Gao et al. (2021, this issue P406–P422) present a comprehensive investigation on the environmental risks of shale gas recovery by using systematic analyses and detailed field data, to provide a suggested solution for clean shale gas production in China. Environmental challenges mainly include seasonal water shortages, requisition of primary farmland, leakage of drilling fluid and infiltration of flowback fluid, disposal of oil-based drill cuttings underground and the potential for induced seismicity. A proposed clean production model for shale gas focuses on source pollution prevention, process control and tertiary treatment, which yield significant results in terms of resource as well as environmental protection.
2.3 Shale oil accumulation and production advances
Compared to marine shale oil in North America, efficient exploration of lacustrine shale oil in China is more difficult due to more complex reservoir conditions. Han et al. (2021, this issue P423–P437) analyze then classify favorable rock fabric facies for oil accumulation based on systematic coring of approximately 500 m fine-grained deposits of the Kong 2 Member. Their analysis combines laboratory tests and log data, source rock geochemistry and reservoir physical properties. A total of 10 fabric facies were classified, with 4 fabric facies found to have high TOC content, high total hydrocarbon and strong fluorescence features, indicating favorable shale oil enrichment.
Bai et al. (2021, this issue P438–P456) evaluate the properties of shale oils in different phase states and investigate how these differences are related to initial shale composition. As a case study, shale oil from the Qingshankou (Q1) Formation from the Songliao Basin of China was analyzed. Fluorescence techniques were used to quantitatively determine the content and properties of the free oil (FO), the adsorbed oil associated with carbonate (ACO), and the adsorbed oil associated with silicate and clay-organic complexes (AKO). Result show that non-hydrocarbons and asphaltenes are the primary fluorescing compounds present on the shale grain surfaces. FO is the dominant phase in the Q1 Formation. ACO and AKO hydrocarbons are heavier than FO hydrocarbons and FO has a high content of relatively light hydrocarbons and the strongest fluidity.

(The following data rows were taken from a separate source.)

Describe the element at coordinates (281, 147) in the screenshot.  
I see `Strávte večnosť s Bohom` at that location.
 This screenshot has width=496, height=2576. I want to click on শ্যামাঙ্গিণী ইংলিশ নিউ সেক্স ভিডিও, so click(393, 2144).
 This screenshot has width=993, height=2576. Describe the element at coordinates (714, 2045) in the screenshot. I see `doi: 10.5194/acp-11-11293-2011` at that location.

2.4 Tight gas and tight oil accumulation and production advances
Luo et al. (2021, this issue P457–P470) evaluate the distribution and characteristics of tight gas reservoirs in the H8 Member of the Shihezi Formation of the Sulige gas field in the Ordos Basin of northwest China. They divide the effective reservoir into three types (I, II and III), which differ greatly in size, porosity, permeability, and saturation. Compared with conventional gas reservoirs, effective tight gas reservoirs are small-scale and have low gas saturation. Results show that the scale of the sedimentary system controls the size of the dominant microfacies in which tight gas effective reservoirs form.
A comprehensive investigation of cutoffs in physical properties in tight sandstone reservoirs is of significance for the accurate evaluation of reservoirs and their successful exploration. Shi et al. (2021, this issue P471–P489) use the tight sandstone reservoir formations from Chang 6, 8 and 9 units in the Ordos Basin as an example and determine the physical-property cutoffs by using field and laboratory experiments. The results show that the porosity cutoffs of the Chang 6, Chang 8, and Chang 9 oil layers are 7.9%, 6.4%, and 8.6%, and the corresponding permeabilities are 0.08 mD, 0.05 mD, and 0.09 mD, respectively. The cut-offs of the thickness of single-layer effective reservoirs are approximately 3.0 m, 3.0 m, and 2.0 m, respectively.